■ Task: Every record has to be written out exactly, with no line missing.

■ Provided records:
——
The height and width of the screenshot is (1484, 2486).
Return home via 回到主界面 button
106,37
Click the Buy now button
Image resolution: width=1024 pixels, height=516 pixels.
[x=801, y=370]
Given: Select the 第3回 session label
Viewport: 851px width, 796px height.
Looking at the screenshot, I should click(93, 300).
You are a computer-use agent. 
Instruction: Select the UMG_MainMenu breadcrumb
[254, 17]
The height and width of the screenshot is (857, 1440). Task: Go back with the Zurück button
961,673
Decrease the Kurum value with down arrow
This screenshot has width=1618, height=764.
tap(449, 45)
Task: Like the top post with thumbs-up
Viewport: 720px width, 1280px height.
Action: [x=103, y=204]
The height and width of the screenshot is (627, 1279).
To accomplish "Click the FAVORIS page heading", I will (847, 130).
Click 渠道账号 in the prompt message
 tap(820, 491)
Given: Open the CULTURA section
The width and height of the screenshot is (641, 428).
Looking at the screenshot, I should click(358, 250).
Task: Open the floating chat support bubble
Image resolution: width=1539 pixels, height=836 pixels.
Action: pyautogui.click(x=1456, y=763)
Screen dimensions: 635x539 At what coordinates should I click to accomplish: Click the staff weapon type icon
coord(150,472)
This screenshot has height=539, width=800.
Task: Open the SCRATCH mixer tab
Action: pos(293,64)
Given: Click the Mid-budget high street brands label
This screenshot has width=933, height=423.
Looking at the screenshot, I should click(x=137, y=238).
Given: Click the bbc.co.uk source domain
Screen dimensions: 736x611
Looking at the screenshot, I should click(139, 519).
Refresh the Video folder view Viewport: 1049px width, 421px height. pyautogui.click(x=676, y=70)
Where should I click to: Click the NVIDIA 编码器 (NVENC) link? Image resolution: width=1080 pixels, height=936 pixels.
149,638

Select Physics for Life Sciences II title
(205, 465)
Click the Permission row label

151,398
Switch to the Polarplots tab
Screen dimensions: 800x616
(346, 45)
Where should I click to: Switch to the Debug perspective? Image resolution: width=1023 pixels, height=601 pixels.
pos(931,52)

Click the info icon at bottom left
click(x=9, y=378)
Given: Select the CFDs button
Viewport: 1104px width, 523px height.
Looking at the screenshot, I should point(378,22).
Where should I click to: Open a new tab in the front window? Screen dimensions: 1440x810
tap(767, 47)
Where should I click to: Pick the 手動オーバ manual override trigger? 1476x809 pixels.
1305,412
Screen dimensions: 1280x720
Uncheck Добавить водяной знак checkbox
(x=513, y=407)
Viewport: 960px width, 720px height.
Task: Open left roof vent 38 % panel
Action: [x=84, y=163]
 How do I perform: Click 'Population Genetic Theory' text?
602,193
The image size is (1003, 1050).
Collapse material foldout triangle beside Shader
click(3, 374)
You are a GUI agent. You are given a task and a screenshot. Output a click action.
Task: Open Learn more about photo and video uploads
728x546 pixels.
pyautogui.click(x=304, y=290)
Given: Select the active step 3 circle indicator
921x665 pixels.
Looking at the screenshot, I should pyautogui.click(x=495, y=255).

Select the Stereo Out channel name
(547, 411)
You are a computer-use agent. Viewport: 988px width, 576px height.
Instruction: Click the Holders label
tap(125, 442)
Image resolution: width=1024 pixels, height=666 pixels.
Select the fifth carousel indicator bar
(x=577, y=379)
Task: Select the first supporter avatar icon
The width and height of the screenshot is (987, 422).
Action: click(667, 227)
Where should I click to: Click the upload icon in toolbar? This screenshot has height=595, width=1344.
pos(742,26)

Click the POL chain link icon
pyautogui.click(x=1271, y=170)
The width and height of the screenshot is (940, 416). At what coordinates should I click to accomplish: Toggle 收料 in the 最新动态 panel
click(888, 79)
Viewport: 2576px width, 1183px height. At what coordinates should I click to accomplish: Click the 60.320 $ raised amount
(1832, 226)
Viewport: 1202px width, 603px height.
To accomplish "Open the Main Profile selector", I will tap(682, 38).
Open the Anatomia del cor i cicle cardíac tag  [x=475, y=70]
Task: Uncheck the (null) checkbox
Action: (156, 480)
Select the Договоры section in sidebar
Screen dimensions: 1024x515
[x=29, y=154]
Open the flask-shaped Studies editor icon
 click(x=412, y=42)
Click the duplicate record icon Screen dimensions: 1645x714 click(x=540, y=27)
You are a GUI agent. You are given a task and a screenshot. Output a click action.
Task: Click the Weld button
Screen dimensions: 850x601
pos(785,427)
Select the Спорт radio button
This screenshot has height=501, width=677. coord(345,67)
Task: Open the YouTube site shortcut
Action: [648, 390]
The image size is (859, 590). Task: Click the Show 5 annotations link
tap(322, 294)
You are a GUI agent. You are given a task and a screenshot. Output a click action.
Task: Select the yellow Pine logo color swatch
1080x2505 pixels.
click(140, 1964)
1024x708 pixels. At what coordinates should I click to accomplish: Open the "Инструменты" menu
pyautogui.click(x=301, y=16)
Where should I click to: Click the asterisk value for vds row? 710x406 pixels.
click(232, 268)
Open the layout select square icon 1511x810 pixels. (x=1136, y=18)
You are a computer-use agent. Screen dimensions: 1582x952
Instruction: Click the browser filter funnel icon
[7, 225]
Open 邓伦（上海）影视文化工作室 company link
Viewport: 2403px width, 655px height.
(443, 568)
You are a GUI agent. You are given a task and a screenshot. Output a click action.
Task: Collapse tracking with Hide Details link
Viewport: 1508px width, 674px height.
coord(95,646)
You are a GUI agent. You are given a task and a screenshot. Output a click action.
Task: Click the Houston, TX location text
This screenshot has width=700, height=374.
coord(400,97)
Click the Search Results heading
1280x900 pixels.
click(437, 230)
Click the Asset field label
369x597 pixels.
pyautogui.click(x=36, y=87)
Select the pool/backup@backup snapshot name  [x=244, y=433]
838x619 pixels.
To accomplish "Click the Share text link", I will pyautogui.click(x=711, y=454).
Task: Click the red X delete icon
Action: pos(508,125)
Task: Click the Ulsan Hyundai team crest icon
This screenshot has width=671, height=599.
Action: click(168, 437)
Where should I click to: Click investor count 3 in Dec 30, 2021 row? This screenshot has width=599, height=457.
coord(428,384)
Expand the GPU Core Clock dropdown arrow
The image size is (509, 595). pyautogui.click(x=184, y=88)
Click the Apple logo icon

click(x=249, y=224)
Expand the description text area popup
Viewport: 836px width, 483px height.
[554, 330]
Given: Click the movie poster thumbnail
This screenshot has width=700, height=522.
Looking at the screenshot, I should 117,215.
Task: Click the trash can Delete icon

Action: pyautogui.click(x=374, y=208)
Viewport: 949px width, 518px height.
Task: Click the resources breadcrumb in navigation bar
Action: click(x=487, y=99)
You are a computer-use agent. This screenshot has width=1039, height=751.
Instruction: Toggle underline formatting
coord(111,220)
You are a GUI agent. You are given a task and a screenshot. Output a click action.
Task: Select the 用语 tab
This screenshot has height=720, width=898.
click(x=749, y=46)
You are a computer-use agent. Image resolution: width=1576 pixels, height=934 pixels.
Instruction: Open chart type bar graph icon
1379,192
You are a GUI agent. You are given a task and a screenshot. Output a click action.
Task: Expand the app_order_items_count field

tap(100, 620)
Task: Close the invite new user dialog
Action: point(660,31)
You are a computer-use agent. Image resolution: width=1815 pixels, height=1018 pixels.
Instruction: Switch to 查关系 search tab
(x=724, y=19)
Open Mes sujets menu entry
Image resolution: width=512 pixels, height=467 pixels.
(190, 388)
——
■ Response to this exercise:
The height and width of the screenshot is (1484, 2486).
Return home via 回到主界面 button
106,37
Click the Buy now button
Image resolution: width=1024 pixels, height=516 pixels.
[x=801, y=370]
Given: Select the 第3回 session label
Viewport: 851px width, 796px height.
Looking at the screenshot, I should click(93, 300).
You are a computer-use agent. 
Instruction: Select the UMG_MainMenu breadcrumb
[254, 17]
The height and width of the screenshot is (857, 1440). Task: Go back with the Zurück button
961,673
Decrease the Kurum value with down arrow
This screenshot has width=1618, height=764.
tap(449, 45)
Task: Like the top post with thumbs-up
Viewport: 720px width, 1280px height.
Action: [x=103, y=204]
The height and width of the screenshot is (627, 1279).
To accomplish "Click the FAVORIS page heading", I will (847, 130).
Click 渠道账号 in the prompt message
 tap(820, 491)
Given: Open the CULTURA section
The width and height of the screenshot is (641, 428).
Looking at the screenshot, I should click(358, 250).
Task: Open the floating chat support bubble
Image resolution: width=1539 pixels, height=836 pixels.
Action: pyautogui.click(x=1456, y=763)
Screen dimensions: 635x539 At what coordinates should I click to accomplish: Click the staff weapon type icon
coord(150,472)
This screenshot has height=539, width=800.
Task: Open the SCRATCH mixer tab
Action: pos(293,64)
Given: Click the Mid-budget high street brands label
This screenshot has width=933, height=423.
Looking at the screenshot, I should click(x=137, y=238).
Given: Click the bbc.co.uk source domain
Screen dimensions: 736x611
Looking at the screenshot, I should click(139, 519).
Refresh the Video folder view Viewport: 1049px width, 421px height. pyautogui.click(x=676, y=70)
Where should I click to: Click the NVIDIA 编码器 (NVENC) link? Image resolution: width=1080 pixels, height=936 pixels.
149,638

Select Physics for Life Sciences II title
(205, 465)
Click the Permission row label

151,398
Switch to the Polarplots tab
Screen dimensions: 800x616
(346, 45)
Where should I click to: Switch to the Debug perspective? Image resolution: width=1023 pixels, height=601 pixels.
pos(931,52)

Click the info icon at bottom left
click(x=9, y=378)
Given: Select the CFDs button
Viewport: 1104px width, 523px height.
Looking at the screenshot, I should point(378,22).
Where should I click to: Open a new tab in the front window? Screen dimensions: 1440x810
tap(767, 47)
Where should I click to: Pick the 手動オーバ manual override trigger? 1476x809 pixels.
1305,412
Screen dimensions: 1280x720
Uncheck Добавить водяной знак checkbox
(x=513, y=407)
Viewport: 960px width, 720px height.
Task: Open left roof vent 38 % panel
Action: [x=84, y=163]
 How do I perform: Click 'Population Genetic Theory' text?
602,193
The image size is (1003, 1050).
Collapse material foldout triangle beside Shader
click(3, 374)
You are a GUI agent. You are given a task and a screenshot. Output a click action.
Task: Open Learn more about photo and video uploads
728x546 pixels.
pyautogui.click(x=304, y=290)
Given: Select the active step 3 circle indicator
921x665 pixels.
Looking at the screenshot, I should pyautogui.click(x=495, y=255).

Select the Stereo Out channel name
(547, 411)
You are a computer-use agent. Viewport: 988px width, 576px height.
Instruction: Click the Holders label
tap(125, 442)
Image resolution: width=1024 pixels, height=666 pixels.
Select the fifth carousel indicator bar
(x=577, y=379)
Task: Select the first supporter avatar icon
The width and height of the screenshot is (987, 422).
Action: click(667, 227)
Where should I click to: Click the upload icon in toolbar? This screenshot has height=595, width=1344.
pos(742,26)

Click the POL chain link icon
pyautogui.click(x=1271, y=170)
The width and height of the screenshot is (940, 416). At what coordinates should I click to accomplish: Toggle 收料 in the 最新动态 panel
click(888, 79)
Viewport: 2576px width, 1183px height. At what coordinates should I click to accomplish: Click the 60.320 $ raised amount
(1832, 226)
Viewport: 1202px width, 603px height.
To accomplish "Open the Main Profile selector", I will tap(682, 38).
Open the Anatomia del cor i cicle cardíac tag  [x=475, y=70]
Task: Uncheck the (null) checkbox
Action: (156, 480)
Select the Договоры section in sidebar
Screen dimensions: 1024x515
[x=29, y=154]
Open the flask-shaped Studies editor icon
 click(x=412, y=42)
Click the duplicate record icon Screen dimensions: 1645x714 click(x=540, y=27)
You are a GUI agent. You are given a task and a screenshot. Output a click action.
Task: Click the Weld button
Screen dimensions: 850x601
pos(785,427)
Select the Спорт radio button
This screenshot has height=501, width=677. coord(345,67)
Task: Open the YouTube site shortcut
Action: [648, 390]
The image size is (859, 590). Task: Click the Show 5 annotations link
tap(322, 294)
You are a GUI agent. You are given a task and a screenshot. Output a click action.
Task: Select the yellow Pine logo color swatch
1080x2505 pixels.
click(140, 1964)
1024x708 pixels. At what coordinates should I click to accomplish: Open the "Инструменты" menu
pyautogui.click(x=301, y=16)
Where should I click to: Click the asterisk value for vds row? 710x406 pixels.
click(232, 268)
Open the layout select square icon 1511x810 pixels. (x=1136, y=18)
You are a computer-use agent. Screen dimensions: 1582x952
Instruction: Click the browser filter funnel icon
[7, 225]
Open 邓伦（上海）影视文化工作室 company link
Viewport: 2403px width, 655px height.
(443, 568)
You are a GUI agent. You are given a task and a screenshot. Output a click action.
Task: Collapse tracking with Hide Details link
Viewport: 1508px width, 674px height.
coord(95,646)
You are a GUI agent. You are given a task and a screenshot. Output a click action.
Task: Click the Houston, TX location text
This screenshot has width=700, height=374.
coord(400,97)
Click the Search Results heading
1280x900 pixels.
click(437, 230)
Click the Asset field label
369x597 pixels.
pyautogui.click(x=36, y=87)
Select the pool/backup@backup snapshot name  [x=244, y=433]
838x619 pixels.
To accomplish "Click the Share text link", I will pyautogui.click(x=711, y=454).
Task: Click the red X delete icon
Action: pos(508,125)
Task: Click the Ulsan Hyundai team crest icon
This screenshot has width=671, height=599.
Action: click(168, 437)
Where should I click to: Click investor count 3 in Dec 30, 2021 row? This screenshot has width=599, height=457.
coord(428,384)
Expand the GPU Core Clock dropdown arrow
The image size is (509, 595). pyautogui.click(x=184, y=88)
Click the Apple logo icon

click(x=249, y=224)
Expand the description text area popup
Viewport: 836px width, 483px height.
[554, 330]
Given: Click the movie poster thumbnail
This screenshot has width=700, height=522.
Looking at the screenshot, I should 117,215.
Task: Click the trash can Delete icon

Action: pyautogui.click(x=374, y=208)
Viewport: 949px width, 518px height.
Task: Click the resources breadcrumb in navigation bar
Action: click(x=487, y=99)
You are a computer-use agent. This screenshot has width=1039, height=751.
Instruction: Toggle underline formatting
coord(111,220)
You are a GUI agent. You are given a task and a screenshot. Output a click action.
Task: Select the 用语 tab
This screenshot has height=720, width=898.
click(x=749, y=46)
You are a computer-use agent. Image resolution: width=1576 pixels, height=934 pixels.
Instruction: Open chart type bar graph icon
1379,192
You are a GUI agent. You are given a task and a screenshot. Output a click action.
Task: Expand the app_order_items_count field

tap(100, 620)
Task: Close the invite new user dialog
Action: point(660,31)
You are a computer-use agent. Image resolution: width=1815 pixels, height=1018 pixels.
Instruction: Switch to 查关系 search tab
(x=724, y=19)
Open Mes sujets menu entry
Image resolution: width=512 pixels, height=467 pixels.
(190, 388)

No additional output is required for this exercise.